Warsaw under Siege while Paris was Liberated:  The liberation of Paris was launched by the French Resistance upon the advance of the US Third Army, led by General Patton.  On the night of August 24,  troops of General Leclerc's 2nd French Armored Division entered Paris and reached the Hôtel de Ville just before midnight, followed by the bulk of allied divisions on the morning of August 25. The German garrisons surrendered after four years of occupation. While Paris was liberated, Warsaw  was in flames, and under siege by the Germans. News of the liberation of Paris encouraged the Poles to keep fighting, in the hope that Warsaw would also be liberated.  After Stalin's refusal to support the Warsaw Uprising, Churchill telegrammed Roosevelt to propose sending planes in defiance of Stalin and  'see what happens'.  On August 26, Roosevelt replied, "I do not consider it advantageous to the long-range general war prospect for me to join you in the proposed message to Uncle Joe."  (note: Uncle Joe was their nickname for Stalin)

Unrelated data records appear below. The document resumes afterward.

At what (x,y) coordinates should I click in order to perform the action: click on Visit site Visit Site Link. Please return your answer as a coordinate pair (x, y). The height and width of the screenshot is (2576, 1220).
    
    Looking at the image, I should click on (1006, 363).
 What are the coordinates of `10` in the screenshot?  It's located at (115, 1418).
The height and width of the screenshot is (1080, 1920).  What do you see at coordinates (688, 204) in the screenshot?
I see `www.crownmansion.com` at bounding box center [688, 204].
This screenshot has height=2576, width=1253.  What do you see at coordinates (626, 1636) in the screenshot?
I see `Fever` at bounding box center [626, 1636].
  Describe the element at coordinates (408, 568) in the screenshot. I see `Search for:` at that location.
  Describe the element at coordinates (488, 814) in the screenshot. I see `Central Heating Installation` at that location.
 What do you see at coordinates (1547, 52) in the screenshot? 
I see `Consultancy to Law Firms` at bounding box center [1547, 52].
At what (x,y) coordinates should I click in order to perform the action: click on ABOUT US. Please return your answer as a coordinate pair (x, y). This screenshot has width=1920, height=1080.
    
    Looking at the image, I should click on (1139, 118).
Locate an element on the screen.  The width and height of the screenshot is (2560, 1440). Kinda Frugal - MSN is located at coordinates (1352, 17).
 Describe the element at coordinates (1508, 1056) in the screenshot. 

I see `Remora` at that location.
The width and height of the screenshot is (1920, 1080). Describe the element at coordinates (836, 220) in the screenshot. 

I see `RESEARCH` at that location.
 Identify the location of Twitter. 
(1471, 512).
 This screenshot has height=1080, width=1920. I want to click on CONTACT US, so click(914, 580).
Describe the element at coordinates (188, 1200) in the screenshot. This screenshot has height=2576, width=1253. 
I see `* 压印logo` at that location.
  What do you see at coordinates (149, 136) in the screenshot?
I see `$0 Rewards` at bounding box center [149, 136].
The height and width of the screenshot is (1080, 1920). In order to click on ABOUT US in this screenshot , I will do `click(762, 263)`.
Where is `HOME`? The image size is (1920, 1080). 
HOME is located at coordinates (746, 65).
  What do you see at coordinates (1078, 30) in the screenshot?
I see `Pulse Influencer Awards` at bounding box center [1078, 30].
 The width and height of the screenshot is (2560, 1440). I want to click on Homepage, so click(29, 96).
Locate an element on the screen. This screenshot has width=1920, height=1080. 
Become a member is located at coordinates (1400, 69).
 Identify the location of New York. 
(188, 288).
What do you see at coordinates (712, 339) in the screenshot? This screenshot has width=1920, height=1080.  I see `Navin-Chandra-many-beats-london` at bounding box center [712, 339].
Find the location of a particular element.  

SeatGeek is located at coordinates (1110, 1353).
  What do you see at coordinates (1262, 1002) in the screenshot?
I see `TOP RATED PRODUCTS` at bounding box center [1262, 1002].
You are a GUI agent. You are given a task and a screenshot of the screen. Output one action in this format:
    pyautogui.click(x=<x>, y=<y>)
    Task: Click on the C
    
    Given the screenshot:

4th Bombing of Peenemunde:   376 B-17s against the Peenemünde Experimental Station (146), Neubrandenburg Airfield (108) and Anklam Airfield (73); 21 others hit Parow Airfield and 5 hit targets of opportunity; 5 B-17s were lost and 75 damaged; 1 airman was KIA, 9 WIA and 45 MIA. Escort was provided by 171 P-47s and P-51s; they claimed 36-0-28 aircraft on the ground; 2 P-51s were lost. Repairs to Peenemünde Test Stand VII allowed launchings to resume just six weeks after the daylight raid. (Peenemunde was the located of the Nazis V-2 manufacturing and testing center.)


2002

Countess Karolina Maria Adelajda Franciszka Ksawera Małgorzata Edina Lanckorońska was a Polish noble, World War II resistance fighter, and historian. Lanckorońska was active in the Polish resistance and was arrested, interrogated, tortured, tried and sentenced to death at Stanisławów prison. During her incarceration, the local Gestapo chief Hans Krueger confided to her that he had murdered 23 Lwów University professors. She made it her mission to make this confession public knowledge. Because of her family connections, Lanckorońska was spared from execution, but instead was sent to the Ravensbrück concentration camp for women. She survived and, immediately after release in 1945, wrote her war memoirs.  After the war, she left Poland and lived in Switzerland, and later, until her death, in Rome on August 25, 2002.  She was 104.  She never returned to Poland. In her last will and testament, Countess Lanckorońska bequeathed her family's enormous art collection to Poland only after her homeland became free again. The Lanckoronski Collection may now for the most part be seen in Warsaw's Royal Castle and Kraków's Wawel Castle. Her book has been published in English, "Those Who Trespass against Us: One Woman's War against the Nazis.".